Extract the records below, copying each line unchanged: begin at the line that contains "Hanf (196, 281)" and stop after the line that contains "About Us (83, 105)", keeping both of those lines.

Extracted records
## begin

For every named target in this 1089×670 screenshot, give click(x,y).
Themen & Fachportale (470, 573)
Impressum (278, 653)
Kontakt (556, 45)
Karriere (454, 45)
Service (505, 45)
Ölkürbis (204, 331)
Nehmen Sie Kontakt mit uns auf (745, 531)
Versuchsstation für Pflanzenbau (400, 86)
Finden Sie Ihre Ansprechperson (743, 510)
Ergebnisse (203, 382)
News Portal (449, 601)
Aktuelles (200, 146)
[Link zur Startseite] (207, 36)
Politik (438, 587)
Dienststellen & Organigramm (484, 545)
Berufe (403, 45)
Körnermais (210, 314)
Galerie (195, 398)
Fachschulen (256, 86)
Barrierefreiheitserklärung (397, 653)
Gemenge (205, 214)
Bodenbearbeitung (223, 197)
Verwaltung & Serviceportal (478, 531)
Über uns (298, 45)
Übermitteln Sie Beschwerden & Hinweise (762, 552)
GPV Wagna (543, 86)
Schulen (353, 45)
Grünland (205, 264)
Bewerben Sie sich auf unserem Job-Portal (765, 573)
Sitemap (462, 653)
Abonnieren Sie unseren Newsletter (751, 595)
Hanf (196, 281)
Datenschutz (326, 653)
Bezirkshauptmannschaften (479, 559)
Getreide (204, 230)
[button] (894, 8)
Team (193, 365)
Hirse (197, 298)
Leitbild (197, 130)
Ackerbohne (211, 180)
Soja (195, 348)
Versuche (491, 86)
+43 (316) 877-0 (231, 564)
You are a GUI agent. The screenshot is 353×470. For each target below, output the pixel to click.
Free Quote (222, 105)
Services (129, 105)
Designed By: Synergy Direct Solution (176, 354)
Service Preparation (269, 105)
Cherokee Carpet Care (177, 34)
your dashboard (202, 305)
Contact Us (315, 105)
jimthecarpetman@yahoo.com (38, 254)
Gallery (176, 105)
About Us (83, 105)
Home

## end
## begin

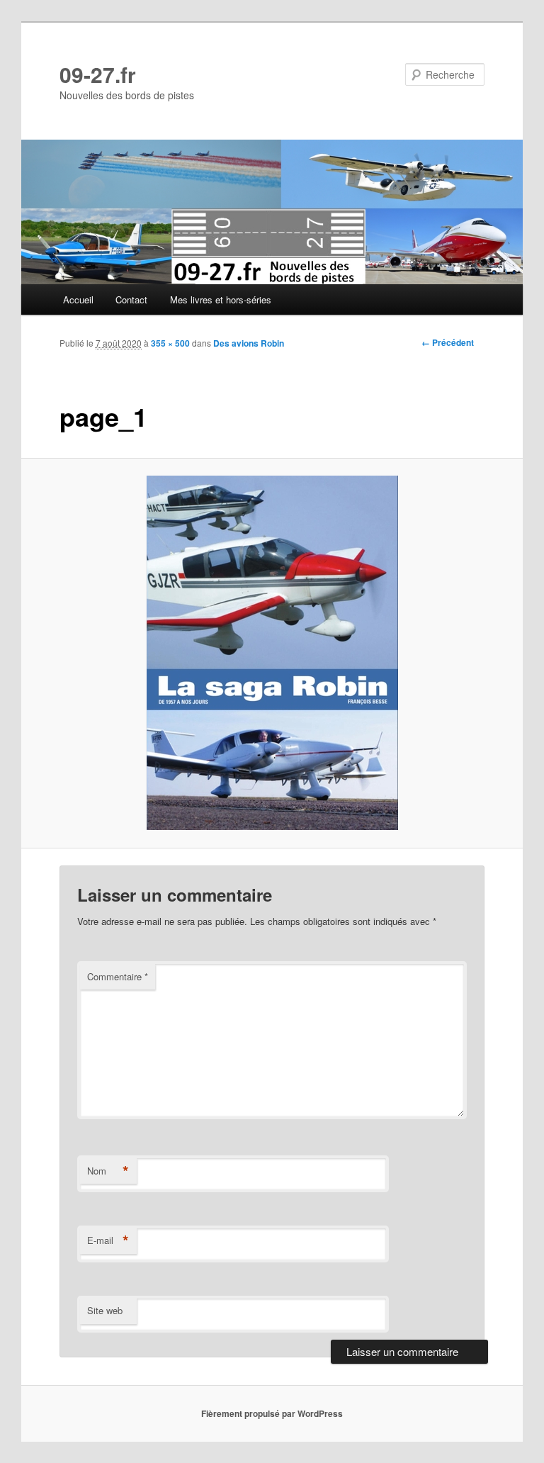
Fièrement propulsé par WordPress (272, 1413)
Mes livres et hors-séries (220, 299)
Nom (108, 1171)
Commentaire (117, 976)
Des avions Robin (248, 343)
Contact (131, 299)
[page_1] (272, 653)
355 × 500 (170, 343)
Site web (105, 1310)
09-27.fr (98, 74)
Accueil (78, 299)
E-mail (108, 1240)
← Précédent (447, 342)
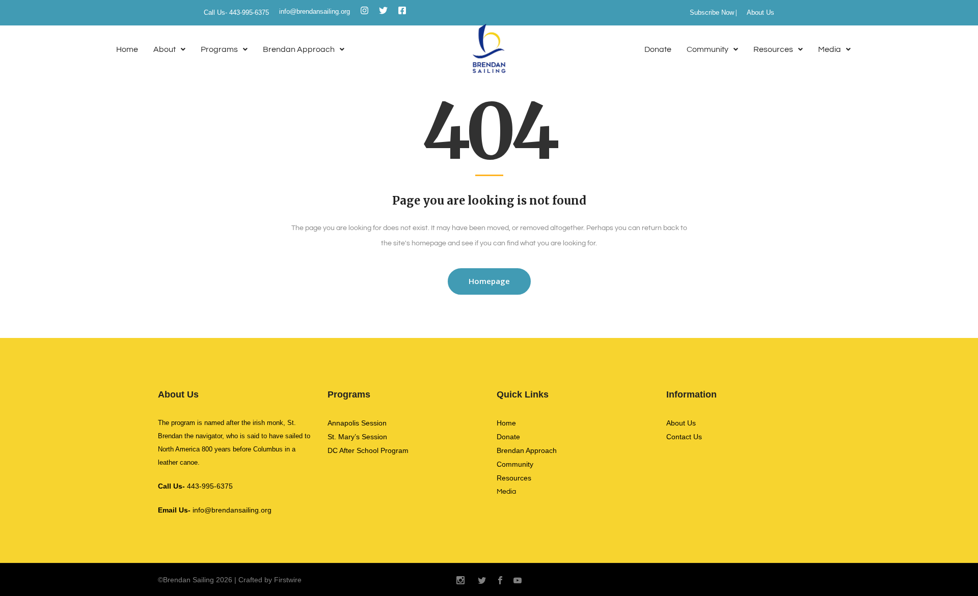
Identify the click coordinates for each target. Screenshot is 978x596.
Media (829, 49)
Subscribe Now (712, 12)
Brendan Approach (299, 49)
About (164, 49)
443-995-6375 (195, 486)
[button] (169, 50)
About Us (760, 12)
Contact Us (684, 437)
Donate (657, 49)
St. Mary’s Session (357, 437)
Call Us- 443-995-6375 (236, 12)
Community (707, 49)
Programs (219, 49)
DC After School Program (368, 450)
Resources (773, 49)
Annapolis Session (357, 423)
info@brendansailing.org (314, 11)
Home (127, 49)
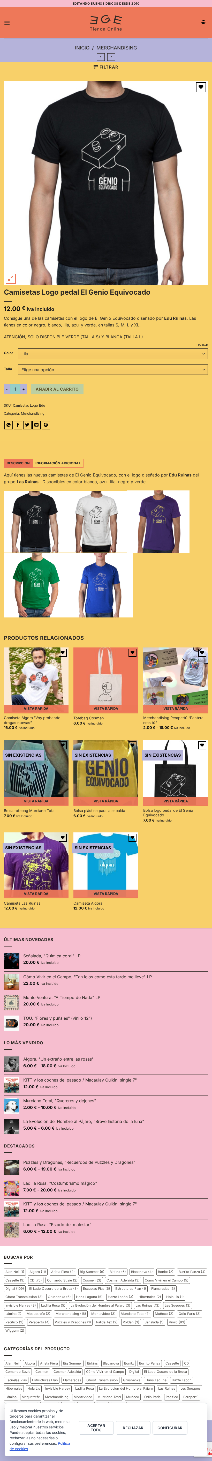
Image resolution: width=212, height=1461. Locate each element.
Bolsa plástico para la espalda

## end

◆ The answer
Hanf (196, 281)
Datenschutz (326, 653)
Bezirkshauptmannschaften (479, 559)
Getreide (204, 230)
[button] (894, 8)
Team (193, 365)
Hirse (197, 298)
Leitbild (197, 130)
Ackerbohne (211, 180)
Soja (195, 348)
Versuche (491, 86)
+43 (316) 877-0 (231, 564)
You are a GUI agent. The screenshot is 353×470. For each target below, output the pixel to click.
Free Quote (222, 105)
Services (129, 105)
Designed By: Synergy Direct Solution (176, 354)
Service Preparation (269, 105)
Cherokee Carpet Care (177, 34)
your dashboard (202, 305)
Contact Us (315, 105)
jimthecarpetman@yahoo.com (38, 254)
Gallery (176, 105)
About Us (83, 105)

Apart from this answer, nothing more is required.